----- PROVIDED TEXT -----

In this project, we aim to implement three algorithms:
- Policy Iteration
- Monte Carlo (Prediction – First Visit)
- Monte Carlo (Prediction – Every Visit)
Using the OpenAI Gym library in the Frozen Lake environment, we investigate and analyze the impact of reward, discount factor (γ), and determinism in various environments. Several methods for displaying policy values and state values have been implemented for better understanding, and you can utilize them in your project.
The environment consists of navigating through a frozen lake from Start (S) to Goal (G) without falling into any Hole (H) by walking on the Frozen (F) lake. If the agent falls into a hole (H), it must start the traversal again from the starting cell (S). Due to the slippery nature of the frozen lake, the agent may not always move in the intended direction. The agent can move in four directions: left, down, right, and up. If the agent makes a move that crosses the environment boundary, the agent's position does not change. The rewards for reaching each of the states S, G, and F are specified based on the problem under consideration.
For more details, you can refer to the - official documentation.
|
To execute the project, start by installing the Gym library. The implemented code is based on Gym version 0.26.2, but you can use other versions of the Gym library or Gymnasium if needed. Note that if you use a different version, you may need to modify specific parts of the implemented code.
Download the code provided in the repository and add it to your project. As you can see, all the necessary methods for interacting with the Gym library, policy display methods, etc., have already been implemented. You can use these methods to carry out your project.

----- STORED DATA -----

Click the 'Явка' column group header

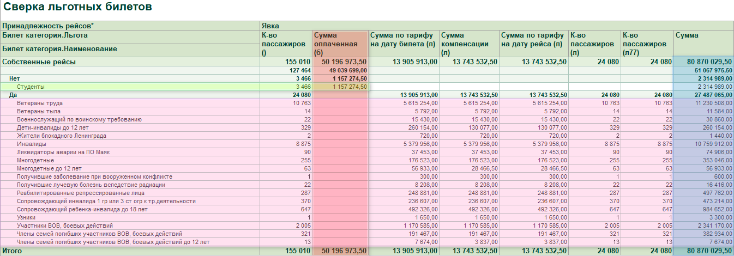coord(270,26)
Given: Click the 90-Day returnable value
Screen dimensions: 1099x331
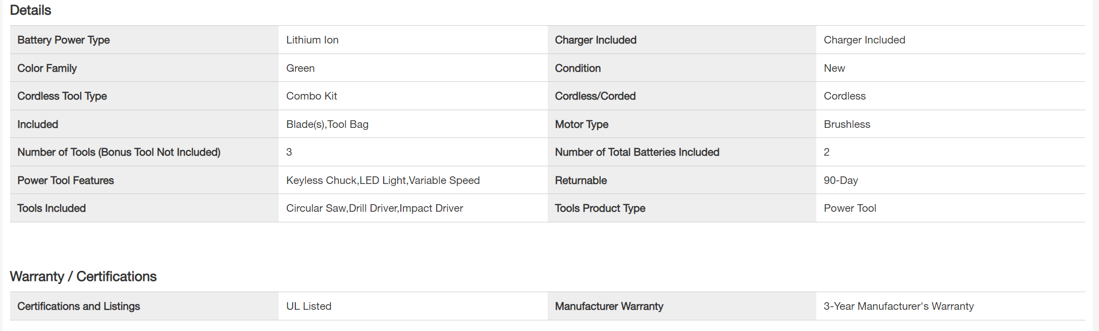Looking at the screenshot, I should tap(841, 180).
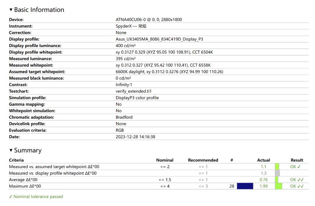Click the gray bar next to 1.3

[x=277, y=173]
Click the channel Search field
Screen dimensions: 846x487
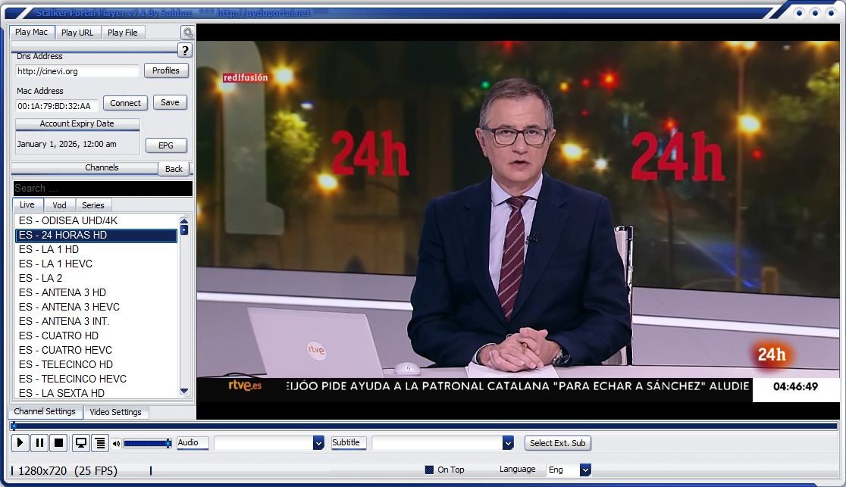pos(102,189)
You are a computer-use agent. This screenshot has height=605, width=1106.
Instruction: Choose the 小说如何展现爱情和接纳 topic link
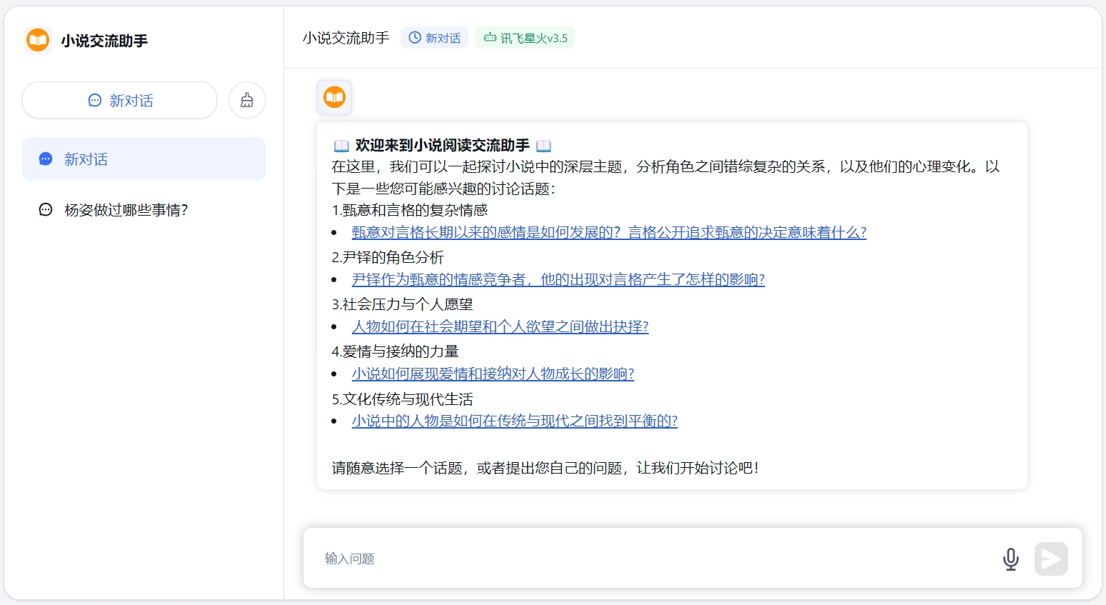point(493,374)
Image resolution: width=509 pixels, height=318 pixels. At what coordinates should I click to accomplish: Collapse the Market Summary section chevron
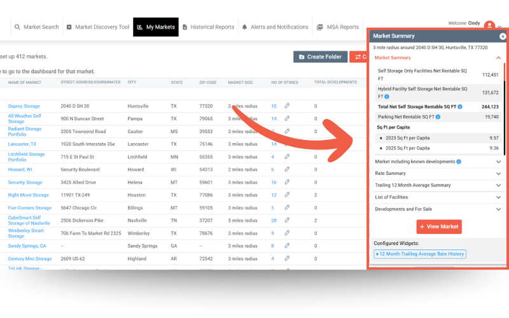point(499,58)
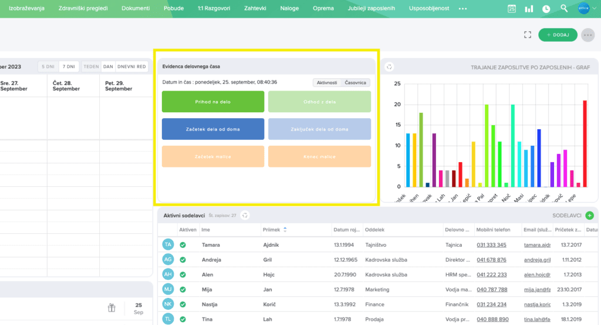Open the bar chart statistics icon
601x325 pixels.
point(529,9)
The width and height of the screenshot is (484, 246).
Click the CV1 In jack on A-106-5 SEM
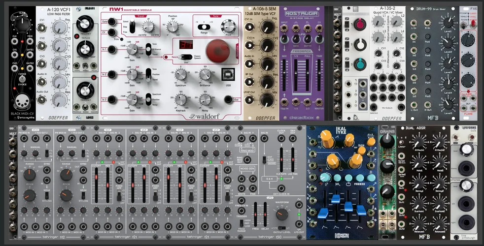tap(249, 27)
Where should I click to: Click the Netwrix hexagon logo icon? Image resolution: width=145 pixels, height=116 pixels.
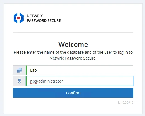[19, 18]
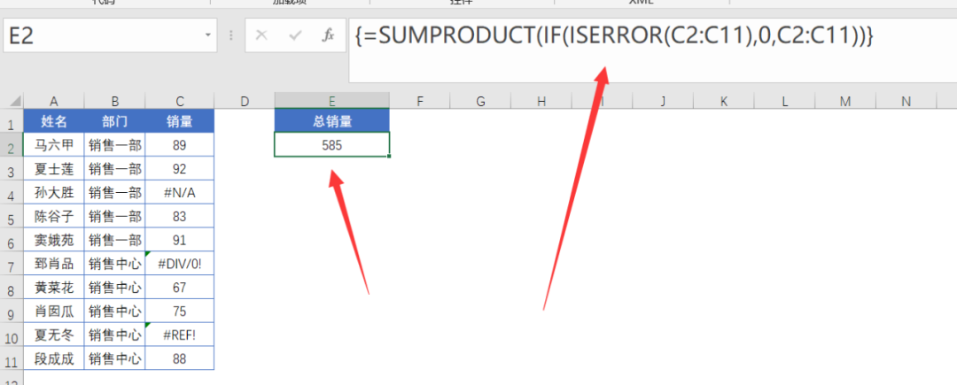This screenshot has height=385, width=957.
Task: Click the Insert Function fx icon
Action: [329, 35]
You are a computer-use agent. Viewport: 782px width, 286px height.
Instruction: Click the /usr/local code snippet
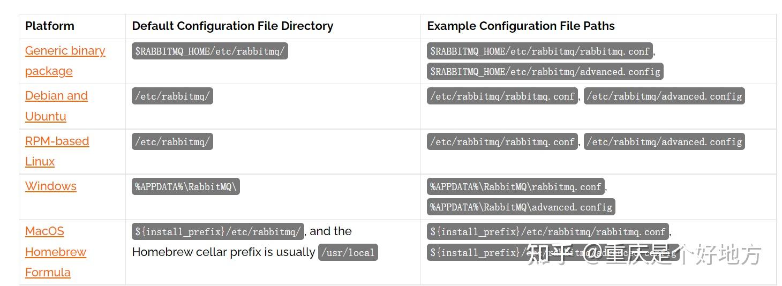pyautogui.click(x=348, y=252)
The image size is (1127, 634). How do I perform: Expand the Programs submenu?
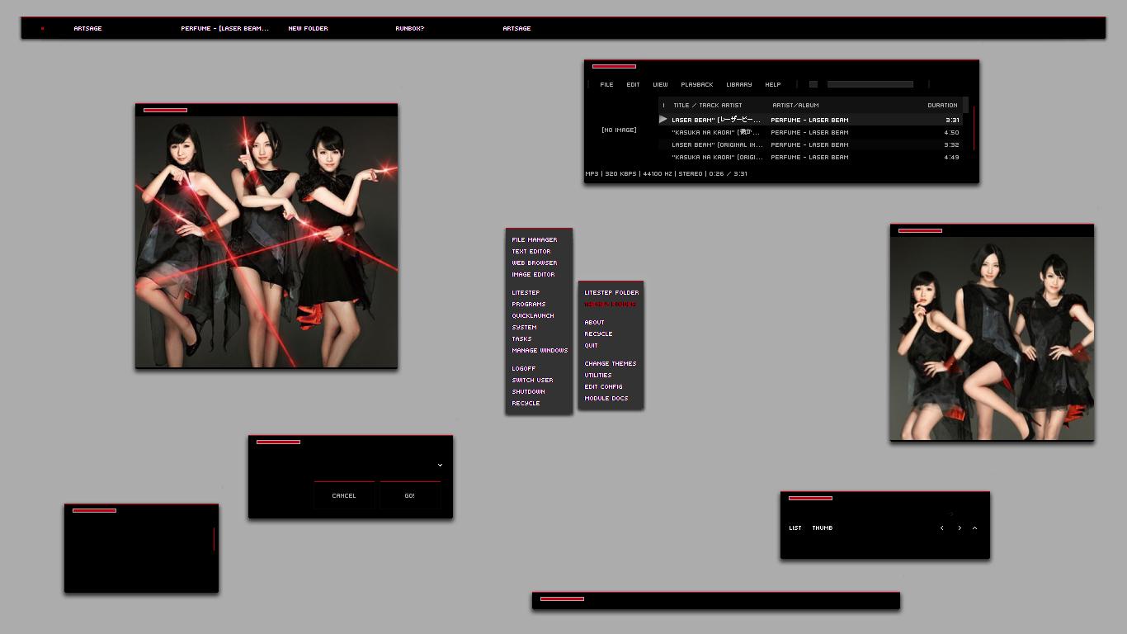[x=528, y=305]
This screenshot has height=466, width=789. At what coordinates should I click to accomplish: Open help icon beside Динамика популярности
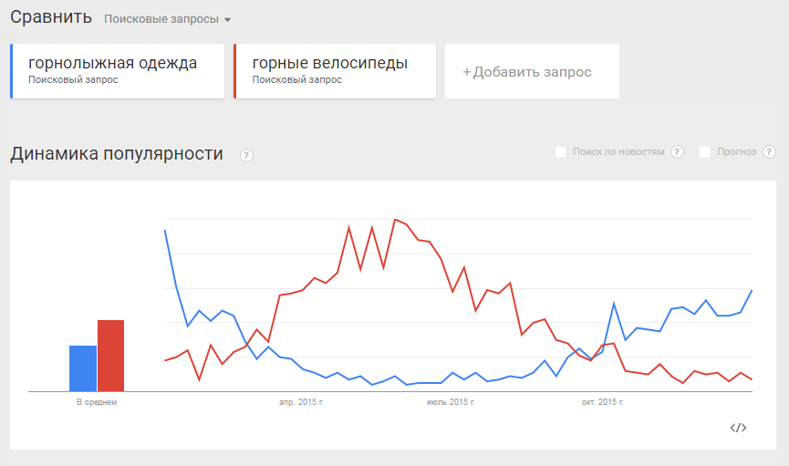coord(246,155)
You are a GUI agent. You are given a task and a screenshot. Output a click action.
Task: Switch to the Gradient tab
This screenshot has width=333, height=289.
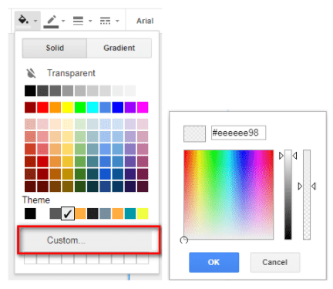point(119,48)
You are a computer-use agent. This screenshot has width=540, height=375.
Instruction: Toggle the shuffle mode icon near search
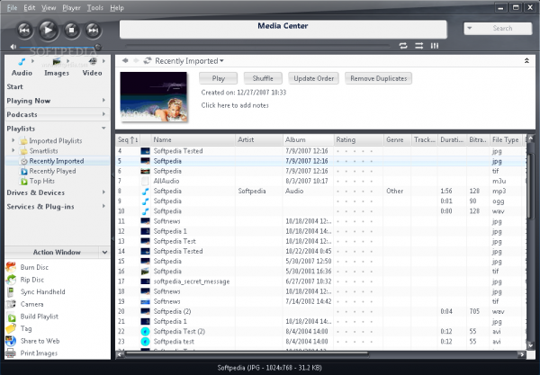coord(419,44)
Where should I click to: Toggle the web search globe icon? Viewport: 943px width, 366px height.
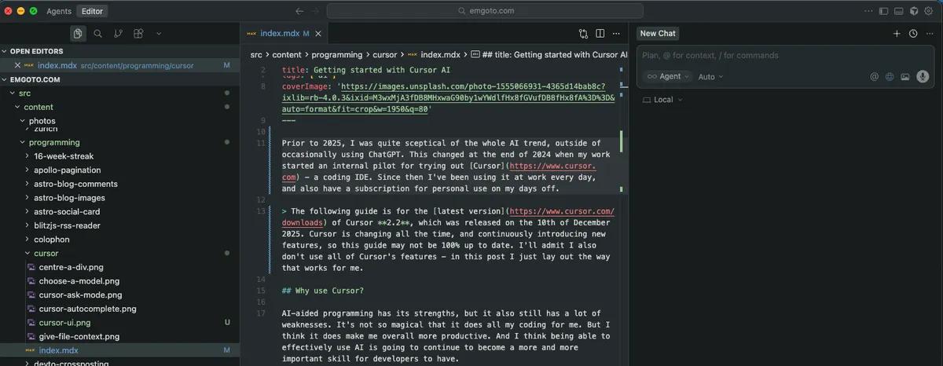point(890,77)
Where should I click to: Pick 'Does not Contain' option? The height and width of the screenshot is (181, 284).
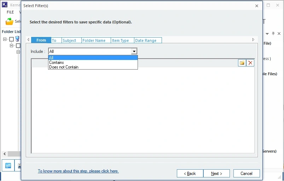(x=64, y=67)
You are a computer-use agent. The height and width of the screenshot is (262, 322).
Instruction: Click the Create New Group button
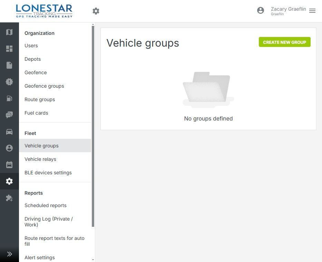coord(284,42)
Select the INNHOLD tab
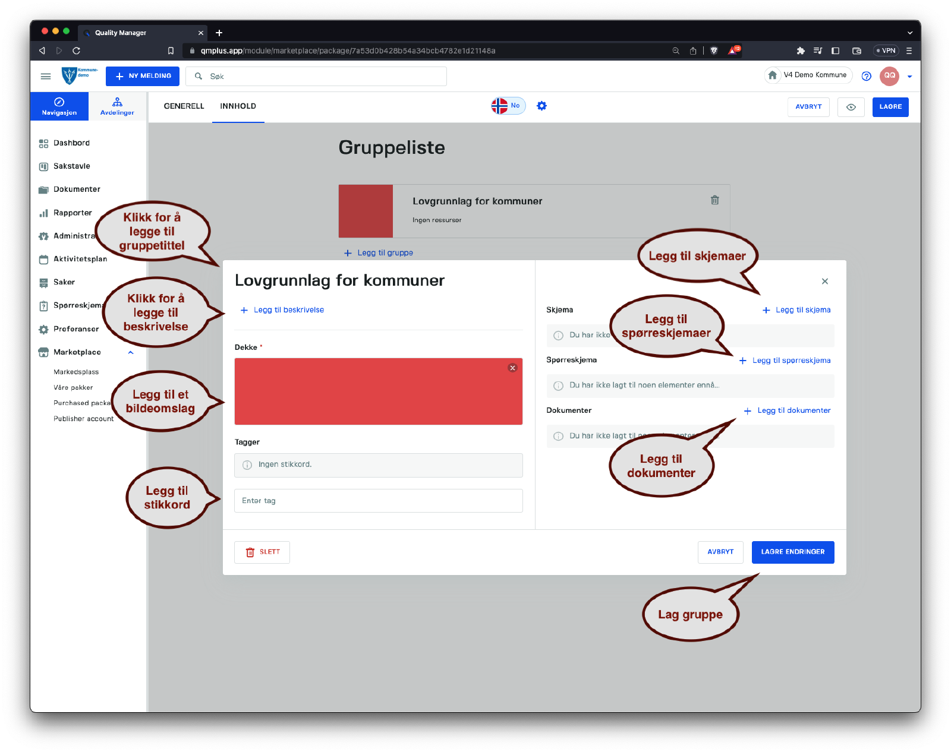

-----

## YOUR INSTRUCTIONS
Answer these from the Frozen Lake project description:
1. Which Gym version is the code based on?
2. Where must the agent start again after falling into a hole?
3. In which directions can the agent move?
Please rely only on the Frozen Lake project description, not the items.

## ANSWER SECTION
1. Gym version 0.26.2.
2. From the starting cell (S).
3. Left, down, right, and up.